EXTRACT: Begin

Hitler Berates His Generals in Newly Discovered Document

'I'm dead scared to be away for a day or only five hours, because something might happen,' the Nazi dictator says in transcript found in Russian archives.

AP

The discovery of a previously unknown rant by Adolf Hitler reveals that the German dictator lost faith in his generals a lot earlier than thought until now.

Hitler's meltdown during a meeting with generals in his Berlin bunker towards the end of the war is well known from the 2005 film "The Downfall."

But the new document, discovered in the Russian Defense Ministry archives by researchers Matthias Uhl and Johannes Harter, dates from 1942, one year after the invasion of the Soviet Union.

The document is the transcript of an 85-minute conversation between Hitler and Field Marshall Wilhelm Keitel, head of the German high command for most of the war. It is due to be published in the next issue of the German Quarterly Journal of Contemporary History. Extracts have been published by Der Spiegel magazine.

The conversation took place on September 18, 1942 in Vinnitsa in Ukraine, site of one of Hitler's headquarters during the war on the Eastern Front. By then, the German invasion had stalled at the entrance to Moscow, though the collapse in Stalingrad had yet to happen.

In it, Hitler derided Colonel-General Franz Halder, chief of staff of the army, as a man who "cannot decide if an attack is to be made with 100 men, with six battalions or two divisions."

He called Field Marshall Wilhelm List, commander of Army Group A, a "flabby leader" and General Field Marshall Fedor von Bock, head of Army Group B, a man who "failed completely in his mission."

The combined strength of the three Army Groups that invaded the Soviet Union in June 1941 was some three million men.

Hitler also accused the Wehrmacht leadership of "ignoring my commands," calling their inability to listen to him "an indecency."

"I speak to them every day" Hitler complained. "This is quite useless."

The Keitel monologue clearly illustrates Hitler's view that he was indispensable to the German was effort.

"I'm dead scared to be away for a day or only five hours, because something might happen," he said, according to the transcript. "If I was today to get, for example, a canal root infection, I cannot leave, I must remain here."

The transcript also shows that Hitler believed the Sixth Army under General Friedrich Paulus, which was then already in Stalingrad, would be successful in capturing the key Russian city.

"He deserves the job because the fall of Stalingrad will under all circumstances be bound up with his name," Hitler said of Paulus.

But he was wrong. Paulus surrendered to the Red Army on February 2 1943, with the loss of over 250,000 men killed or captured.

EXTRACT: End
PROVIDED INFORMATION: Begin

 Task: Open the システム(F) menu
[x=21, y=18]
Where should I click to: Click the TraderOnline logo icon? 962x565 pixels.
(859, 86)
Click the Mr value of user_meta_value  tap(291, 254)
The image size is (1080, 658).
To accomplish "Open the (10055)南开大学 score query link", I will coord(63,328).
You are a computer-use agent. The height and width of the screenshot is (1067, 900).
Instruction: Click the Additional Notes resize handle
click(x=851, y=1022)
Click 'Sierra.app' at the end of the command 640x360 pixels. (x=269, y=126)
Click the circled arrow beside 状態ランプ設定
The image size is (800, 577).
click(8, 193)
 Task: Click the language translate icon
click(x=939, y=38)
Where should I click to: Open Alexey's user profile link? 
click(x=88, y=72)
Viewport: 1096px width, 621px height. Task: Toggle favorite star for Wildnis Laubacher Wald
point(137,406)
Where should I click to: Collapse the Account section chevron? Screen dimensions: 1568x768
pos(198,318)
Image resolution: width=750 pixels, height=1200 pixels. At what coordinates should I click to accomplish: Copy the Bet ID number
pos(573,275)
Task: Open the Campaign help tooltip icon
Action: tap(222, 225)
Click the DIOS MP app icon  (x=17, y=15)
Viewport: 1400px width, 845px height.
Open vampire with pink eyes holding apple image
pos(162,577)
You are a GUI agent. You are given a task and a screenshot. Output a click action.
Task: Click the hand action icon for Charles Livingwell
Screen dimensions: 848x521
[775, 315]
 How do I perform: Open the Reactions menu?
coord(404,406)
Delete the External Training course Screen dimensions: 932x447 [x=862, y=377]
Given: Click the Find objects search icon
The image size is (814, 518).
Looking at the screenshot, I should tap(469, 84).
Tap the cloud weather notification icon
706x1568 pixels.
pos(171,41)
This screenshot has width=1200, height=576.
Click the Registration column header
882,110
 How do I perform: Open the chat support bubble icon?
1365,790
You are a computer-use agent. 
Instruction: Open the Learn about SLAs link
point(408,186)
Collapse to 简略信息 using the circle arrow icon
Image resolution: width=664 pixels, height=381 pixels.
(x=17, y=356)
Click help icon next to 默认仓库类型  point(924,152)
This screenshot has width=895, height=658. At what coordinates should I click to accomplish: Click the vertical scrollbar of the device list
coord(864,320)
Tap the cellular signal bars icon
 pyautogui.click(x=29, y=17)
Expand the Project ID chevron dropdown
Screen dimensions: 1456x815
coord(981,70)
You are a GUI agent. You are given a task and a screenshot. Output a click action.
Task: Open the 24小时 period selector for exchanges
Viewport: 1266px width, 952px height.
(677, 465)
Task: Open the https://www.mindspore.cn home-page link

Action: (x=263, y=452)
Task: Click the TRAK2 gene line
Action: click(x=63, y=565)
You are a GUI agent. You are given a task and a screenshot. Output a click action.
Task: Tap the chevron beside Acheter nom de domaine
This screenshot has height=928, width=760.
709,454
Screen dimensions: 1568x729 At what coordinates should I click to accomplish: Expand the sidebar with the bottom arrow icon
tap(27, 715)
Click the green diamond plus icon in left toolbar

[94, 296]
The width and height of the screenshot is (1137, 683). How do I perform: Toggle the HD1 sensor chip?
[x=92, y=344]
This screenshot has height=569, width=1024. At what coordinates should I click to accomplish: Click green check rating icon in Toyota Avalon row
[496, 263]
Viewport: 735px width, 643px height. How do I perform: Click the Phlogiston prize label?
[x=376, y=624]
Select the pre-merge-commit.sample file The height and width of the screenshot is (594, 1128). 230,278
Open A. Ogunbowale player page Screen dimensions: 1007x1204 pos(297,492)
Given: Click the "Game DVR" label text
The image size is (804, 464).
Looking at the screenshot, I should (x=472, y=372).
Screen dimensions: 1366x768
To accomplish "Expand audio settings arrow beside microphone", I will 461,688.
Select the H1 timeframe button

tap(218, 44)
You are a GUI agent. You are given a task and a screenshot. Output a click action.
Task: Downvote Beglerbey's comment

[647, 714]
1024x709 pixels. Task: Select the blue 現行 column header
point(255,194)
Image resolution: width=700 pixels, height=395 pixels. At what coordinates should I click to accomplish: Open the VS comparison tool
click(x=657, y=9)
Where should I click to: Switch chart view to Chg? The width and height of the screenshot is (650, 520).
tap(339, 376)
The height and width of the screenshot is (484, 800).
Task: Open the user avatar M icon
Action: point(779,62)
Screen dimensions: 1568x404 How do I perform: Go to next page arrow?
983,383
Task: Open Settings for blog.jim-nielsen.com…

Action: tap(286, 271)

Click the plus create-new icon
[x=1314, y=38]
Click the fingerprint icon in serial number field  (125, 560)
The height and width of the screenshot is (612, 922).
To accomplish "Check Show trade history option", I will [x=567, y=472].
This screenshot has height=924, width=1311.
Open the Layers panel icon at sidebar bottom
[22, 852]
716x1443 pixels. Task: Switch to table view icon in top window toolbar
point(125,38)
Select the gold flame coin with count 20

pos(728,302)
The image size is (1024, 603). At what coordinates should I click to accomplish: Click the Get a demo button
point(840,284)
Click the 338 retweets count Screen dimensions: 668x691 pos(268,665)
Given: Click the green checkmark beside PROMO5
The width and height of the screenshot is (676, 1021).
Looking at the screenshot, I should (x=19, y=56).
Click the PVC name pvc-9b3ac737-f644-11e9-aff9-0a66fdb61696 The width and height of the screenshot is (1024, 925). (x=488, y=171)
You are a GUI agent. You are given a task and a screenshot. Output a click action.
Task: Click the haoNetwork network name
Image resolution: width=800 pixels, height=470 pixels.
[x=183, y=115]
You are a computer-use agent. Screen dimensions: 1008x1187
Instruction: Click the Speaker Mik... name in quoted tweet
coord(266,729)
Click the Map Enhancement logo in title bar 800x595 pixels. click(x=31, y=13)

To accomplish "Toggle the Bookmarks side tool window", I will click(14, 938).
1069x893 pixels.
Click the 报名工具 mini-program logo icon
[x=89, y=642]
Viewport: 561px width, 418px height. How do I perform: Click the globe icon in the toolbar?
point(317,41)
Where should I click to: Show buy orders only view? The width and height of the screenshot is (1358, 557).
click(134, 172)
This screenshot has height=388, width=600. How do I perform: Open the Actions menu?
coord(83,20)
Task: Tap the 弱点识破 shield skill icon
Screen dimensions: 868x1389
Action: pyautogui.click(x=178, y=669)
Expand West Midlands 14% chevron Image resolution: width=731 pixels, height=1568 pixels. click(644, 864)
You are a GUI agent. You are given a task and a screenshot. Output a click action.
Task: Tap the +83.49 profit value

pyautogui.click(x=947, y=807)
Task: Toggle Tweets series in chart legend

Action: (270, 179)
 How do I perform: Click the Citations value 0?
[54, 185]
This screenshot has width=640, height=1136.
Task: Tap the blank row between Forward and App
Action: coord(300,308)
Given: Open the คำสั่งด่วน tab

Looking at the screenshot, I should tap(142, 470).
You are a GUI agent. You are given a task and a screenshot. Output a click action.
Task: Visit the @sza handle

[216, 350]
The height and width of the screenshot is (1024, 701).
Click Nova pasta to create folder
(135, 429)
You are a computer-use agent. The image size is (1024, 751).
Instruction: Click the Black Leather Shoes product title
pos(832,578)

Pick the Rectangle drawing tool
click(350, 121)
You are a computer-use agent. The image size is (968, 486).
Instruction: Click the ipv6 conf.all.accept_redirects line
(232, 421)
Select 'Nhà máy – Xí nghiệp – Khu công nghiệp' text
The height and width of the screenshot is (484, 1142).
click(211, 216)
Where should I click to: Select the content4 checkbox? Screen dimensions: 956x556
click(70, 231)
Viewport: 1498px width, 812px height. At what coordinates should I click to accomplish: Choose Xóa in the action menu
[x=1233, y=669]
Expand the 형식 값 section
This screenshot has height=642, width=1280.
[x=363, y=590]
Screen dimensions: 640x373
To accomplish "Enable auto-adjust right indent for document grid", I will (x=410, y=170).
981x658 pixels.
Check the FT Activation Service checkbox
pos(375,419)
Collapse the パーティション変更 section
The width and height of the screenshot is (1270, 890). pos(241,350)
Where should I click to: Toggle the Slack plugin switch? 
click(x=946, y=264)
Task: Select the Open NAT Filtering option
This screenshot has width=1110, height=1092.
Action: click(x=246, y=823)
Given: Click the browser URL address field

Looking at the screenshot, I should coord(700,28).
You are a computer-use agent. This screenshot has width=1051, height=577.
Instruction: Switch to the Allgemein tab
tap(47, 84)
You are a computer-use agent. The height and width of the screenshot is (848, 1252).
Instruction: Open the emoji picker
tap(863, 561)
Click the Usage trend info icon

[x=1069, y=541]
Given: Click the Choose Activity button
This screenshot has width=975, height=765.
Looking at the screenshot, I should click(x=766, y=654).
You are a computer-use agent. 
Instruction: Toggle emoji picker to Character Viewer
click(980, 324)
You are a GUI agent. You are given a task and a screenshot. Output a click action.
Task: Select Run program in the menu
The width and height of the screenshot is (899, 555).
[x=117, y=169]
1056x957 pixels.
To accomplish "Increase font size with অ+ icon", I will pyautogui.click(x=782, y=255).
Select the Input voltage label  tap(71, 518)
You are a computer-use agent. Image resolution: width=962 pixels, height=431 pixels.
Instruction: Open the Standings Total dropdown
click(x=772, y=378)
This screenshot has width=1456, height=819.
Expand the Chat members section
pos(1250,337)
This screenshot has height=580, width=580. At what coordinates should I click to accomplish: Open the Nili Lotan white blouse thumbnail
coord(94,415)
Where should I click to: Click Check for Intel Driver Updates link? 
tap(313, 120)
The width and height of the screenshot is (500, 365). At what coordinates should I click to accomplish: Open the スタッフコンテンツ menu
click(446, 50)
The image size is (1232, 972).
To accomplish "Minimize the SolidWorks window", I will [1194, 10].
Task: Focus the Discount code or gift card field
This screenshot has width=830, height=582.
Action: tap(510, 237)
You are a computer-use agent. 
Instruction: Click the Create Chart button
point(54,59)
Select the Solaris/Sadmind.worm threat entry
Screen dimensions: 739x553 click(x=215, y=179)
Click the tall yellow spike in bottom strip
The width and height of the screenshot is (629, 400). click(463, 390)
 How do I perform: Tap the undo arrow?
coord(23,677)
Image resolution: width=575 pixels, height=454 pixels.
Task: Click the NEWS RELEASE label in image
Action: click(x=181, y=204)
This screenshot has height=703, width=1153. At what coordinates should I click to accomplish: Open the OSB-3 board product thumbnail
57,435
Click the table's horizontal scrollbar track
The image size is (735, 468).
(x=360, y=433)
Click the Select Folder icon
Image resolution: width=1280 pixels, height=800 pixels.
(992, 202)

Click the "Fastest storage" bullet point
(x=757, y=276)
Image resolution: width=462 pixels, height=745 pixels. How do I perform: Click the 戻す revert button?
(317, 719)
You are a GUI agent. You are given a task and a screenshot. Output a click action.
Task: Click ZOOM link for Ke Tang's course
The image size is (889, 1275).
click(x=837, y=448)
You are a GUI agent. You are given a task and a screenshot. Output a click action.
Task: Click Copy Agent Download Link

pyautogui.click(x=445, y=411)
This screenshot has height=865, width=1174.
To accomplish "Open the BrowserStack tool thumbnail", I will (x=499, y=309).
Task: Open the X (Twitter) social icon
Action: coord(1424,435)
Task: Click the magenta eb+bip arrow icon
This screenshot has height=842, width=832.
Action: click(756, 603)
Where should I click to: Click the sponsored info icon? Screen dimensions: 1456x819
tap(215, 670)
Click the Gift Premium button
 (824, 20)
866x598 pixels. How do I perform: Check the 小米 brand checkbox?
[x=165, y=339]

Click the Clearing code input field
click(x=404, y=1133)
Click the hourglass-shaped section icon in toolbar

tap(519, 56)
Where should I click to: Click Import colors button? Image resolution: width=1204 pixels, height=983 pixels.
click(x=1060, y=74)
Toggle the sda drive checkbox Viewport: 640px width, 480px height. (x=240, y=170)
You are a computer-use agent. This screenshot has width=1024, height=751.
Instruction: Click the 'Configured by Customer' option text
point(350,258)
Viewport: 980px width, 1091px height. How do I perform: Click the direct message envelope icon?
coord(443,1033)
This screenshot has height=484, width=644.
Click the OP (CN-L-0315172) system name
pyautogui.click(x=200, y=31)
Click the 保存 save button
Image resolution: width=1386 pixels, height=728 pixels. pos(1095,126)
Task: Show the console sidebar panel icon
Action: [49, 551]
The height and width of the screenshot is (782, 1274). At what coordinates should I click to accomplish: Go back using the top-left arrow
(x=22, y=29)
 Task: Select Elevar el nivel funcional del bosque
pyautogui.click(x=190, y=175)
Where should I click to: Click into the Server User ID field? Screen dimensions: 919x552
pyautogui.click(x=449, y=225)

PROVIDED INFORMATION: End

▸ **WORK TO COMPLETE**:
#1 In the article about the newly discovered Hitler transcript, where did Hitler's conversation with Keitel take place?
#2 Reproduce a passage from the Hitler article word for word, beginning at the words "The combined strength" and stopping after the words "German was effort.".
The dataset entries have no connection to the article about Hitler's transcript.

▸ **RESULTS IN ORDER**:
#1 In Vinnitsa, Ukraine.

#2
The combined strength of the three Army Groups that invaded the Soviet Union in June 1941 was some three million men.

Hitler also accused the Wehrmacht leadership of "ignoring my commands," calling their inability to listen to him "an indecency."

"I speak to them every day" Hitler complained. "This is quite useless."

The Keitel monologue clearly illustrates Hitler's view that he was indispensable to the German was effort.